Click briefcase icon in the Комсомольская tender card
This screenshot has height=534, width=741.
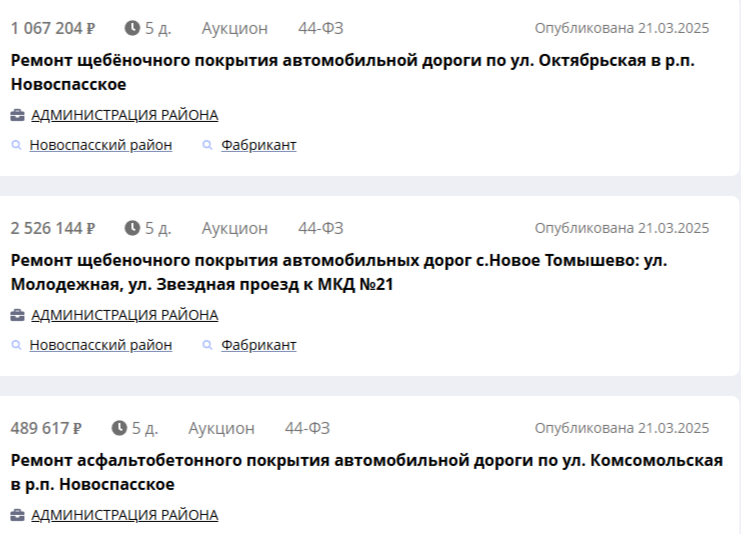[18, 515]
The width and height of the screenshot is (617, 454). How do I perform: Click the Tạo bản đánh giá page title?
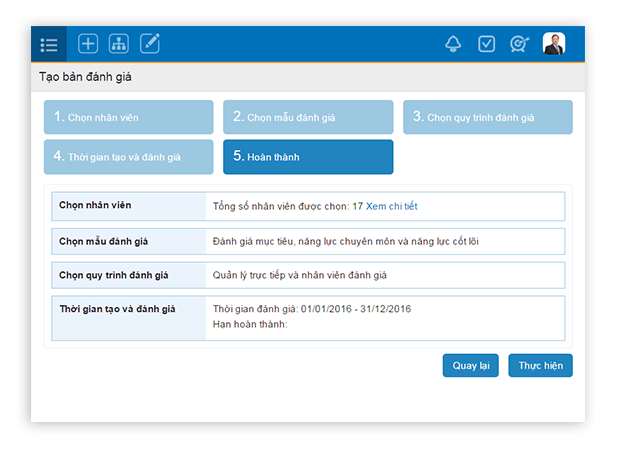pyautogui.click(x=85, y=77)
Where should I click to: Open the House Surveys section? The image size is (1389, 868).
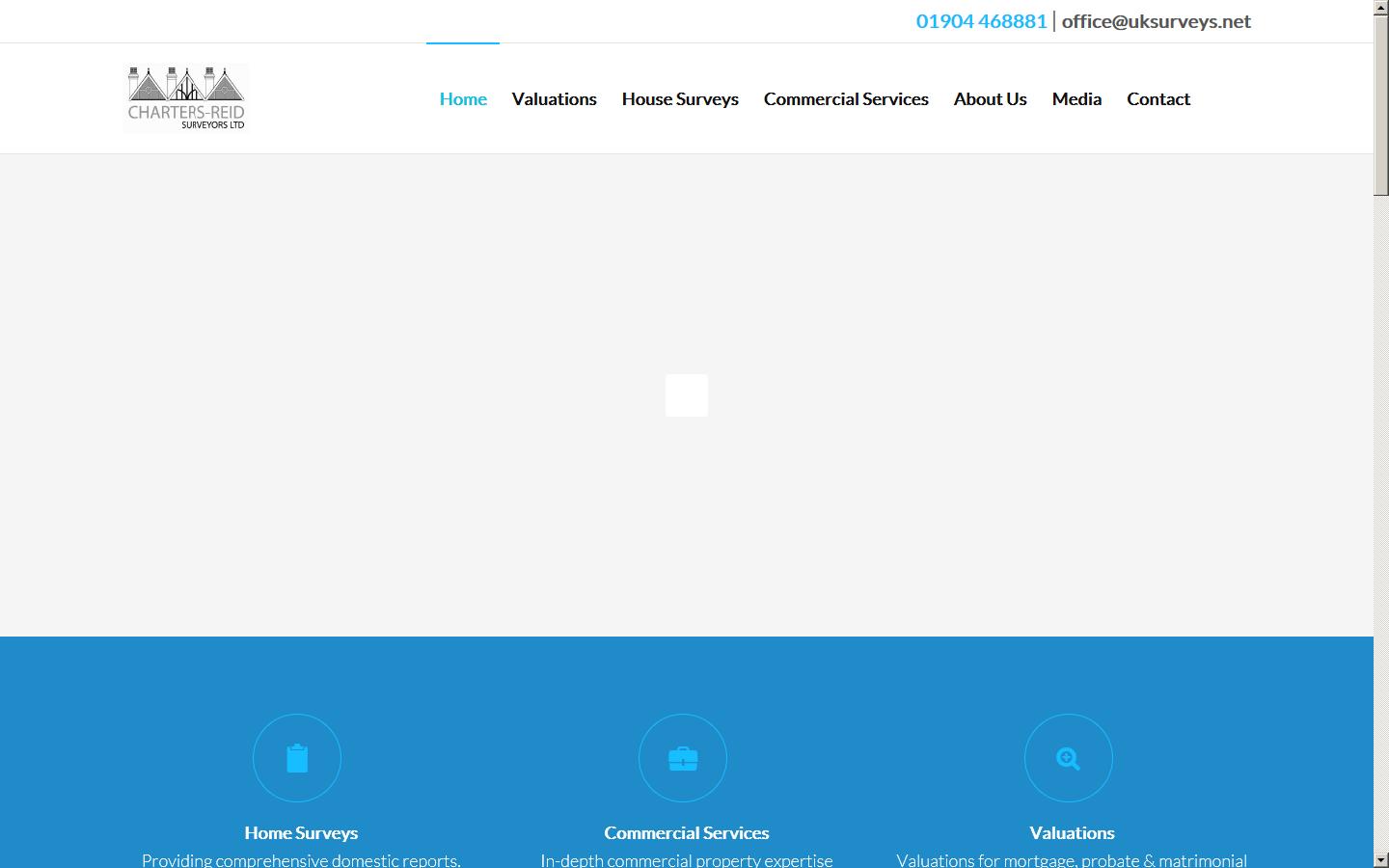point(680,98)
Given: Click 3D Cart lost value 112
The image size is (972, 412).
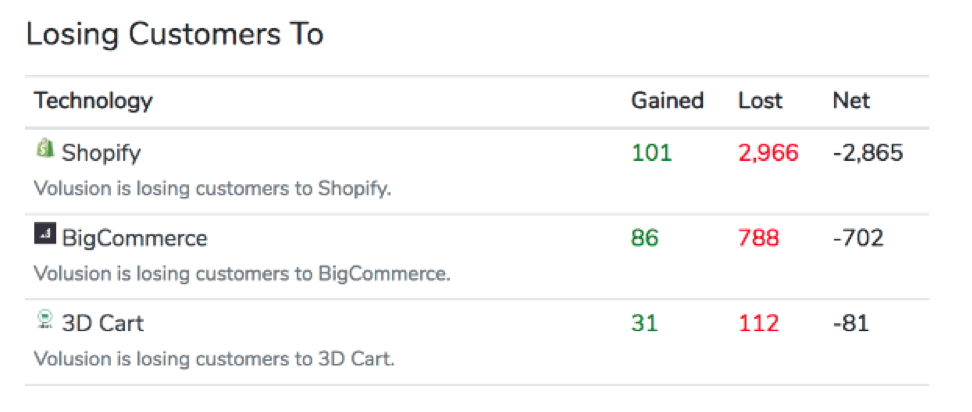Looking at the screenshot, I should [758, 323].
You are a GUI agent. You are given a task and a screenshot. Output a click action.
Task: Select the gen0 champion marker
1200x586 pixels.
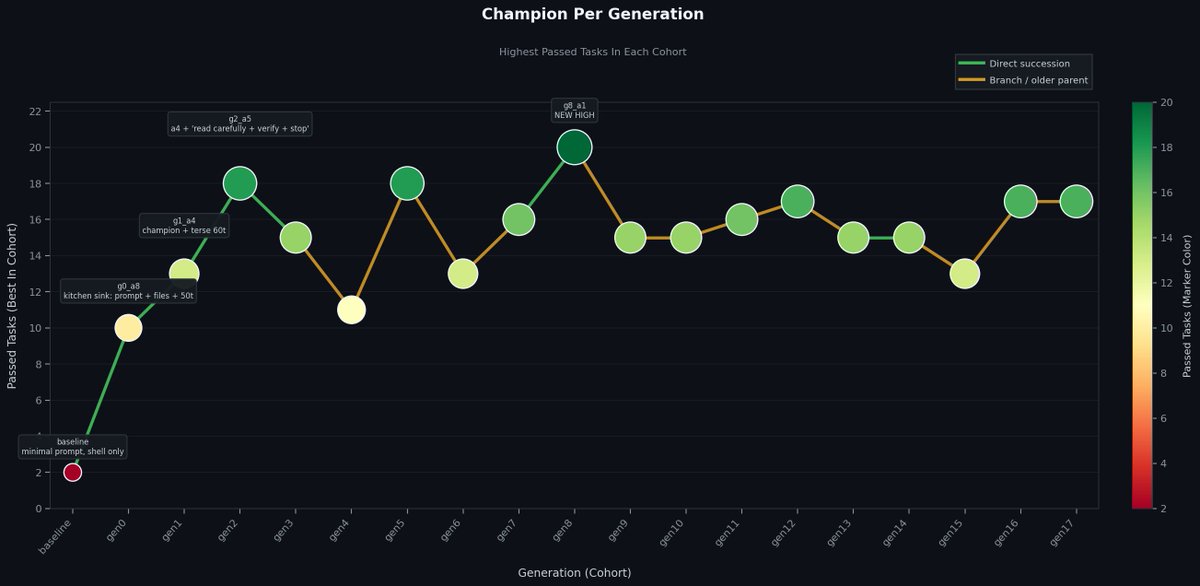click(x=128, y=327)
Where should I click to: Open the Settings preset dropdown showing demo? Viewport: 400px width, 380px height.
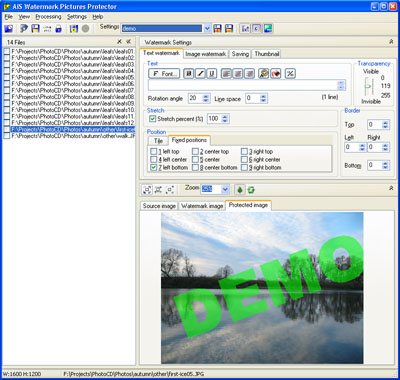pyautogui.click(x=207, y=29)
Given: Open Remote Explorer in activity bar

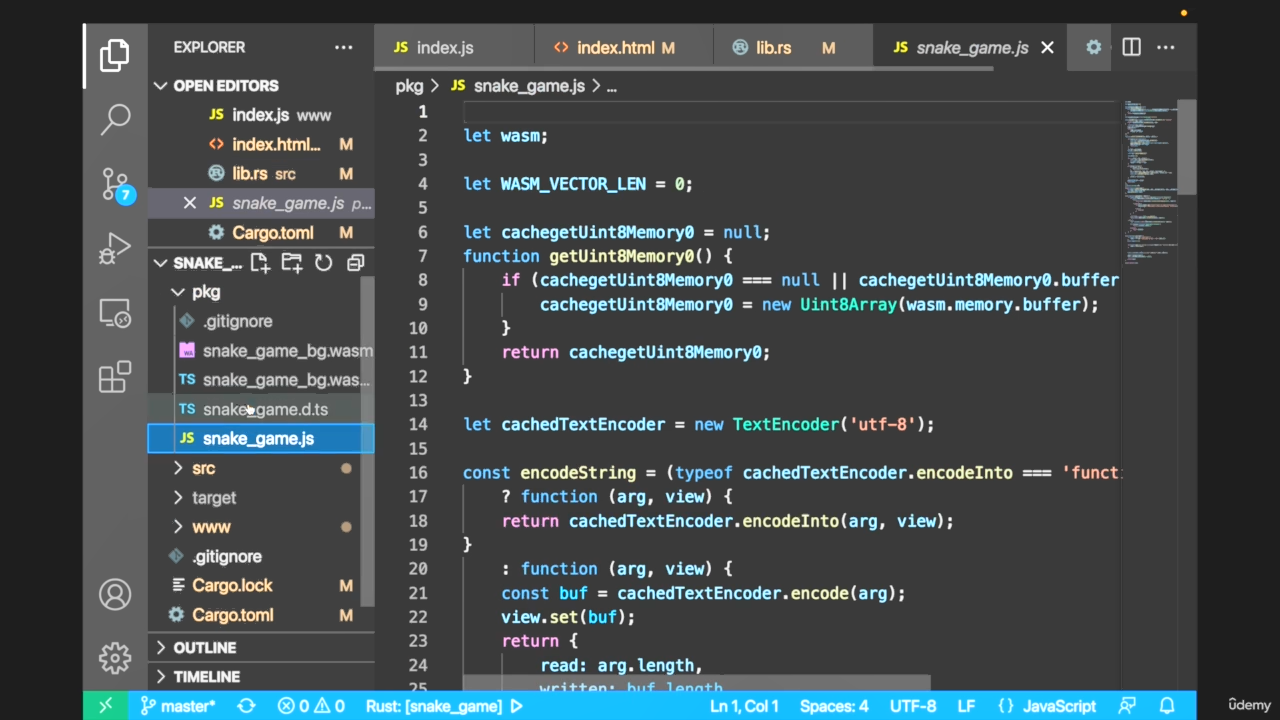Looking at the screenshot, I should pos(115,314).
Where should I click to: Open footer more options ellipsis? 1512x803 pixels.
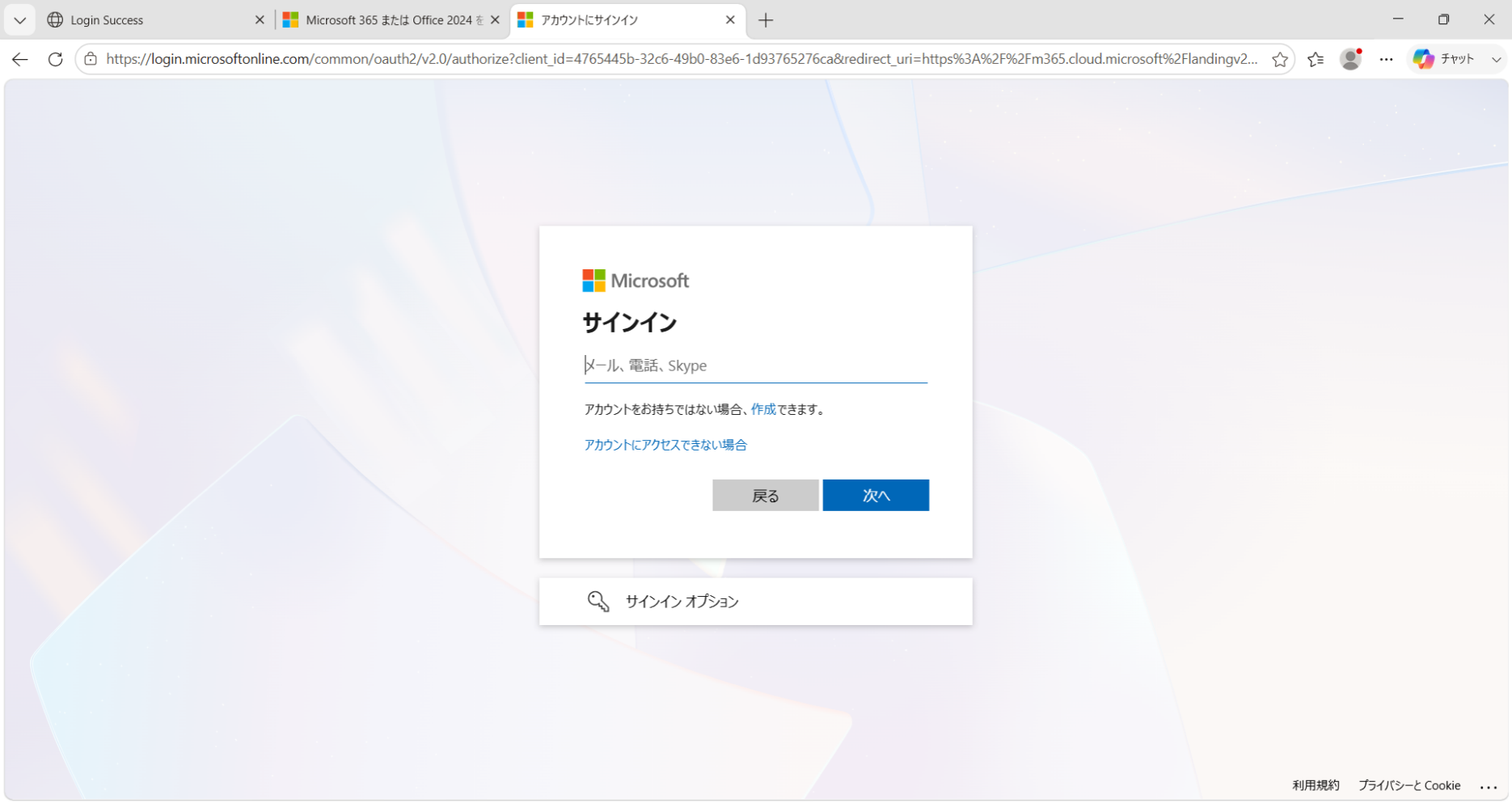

---+---

* _Problem to work on_
Output the full material exactly as given, without its pictures.

* _Task answer_
Click briefcase icon in the Комсомольская tender card
This screenshot has height=534, width=741.
[18, 515]
The width and height of the screenshot is (617, 454). How do I perform: Click the Tạo bản đánh giá page title?
pyautogui.click(x=85, y=77)
Where should I click to: Open the House Surveys section? The image size is (1389, 868).
point(680,98)
Given: Click 3D Cart lost value 112
The image size is (972, 412).
Looking at the screenshot, I should [758, 323].
You are a GUI agent. You are given a task and a screenshot. Output a click action.
Task: Select the gen0 champion marker
1200x586 pixels.
click(x=128, y=327)
Where should I click to: Open the Settings preset dropdown showing demo? Viewport: 400px width, 380px height.
pyautogui.click(x=207, y=29)
Given: Open Remote Explorer in activity bar

Looking at the screenshot, I should pos(115,314).
Where should I click to: Open footer more options ellipsis? 1512x803 pixels.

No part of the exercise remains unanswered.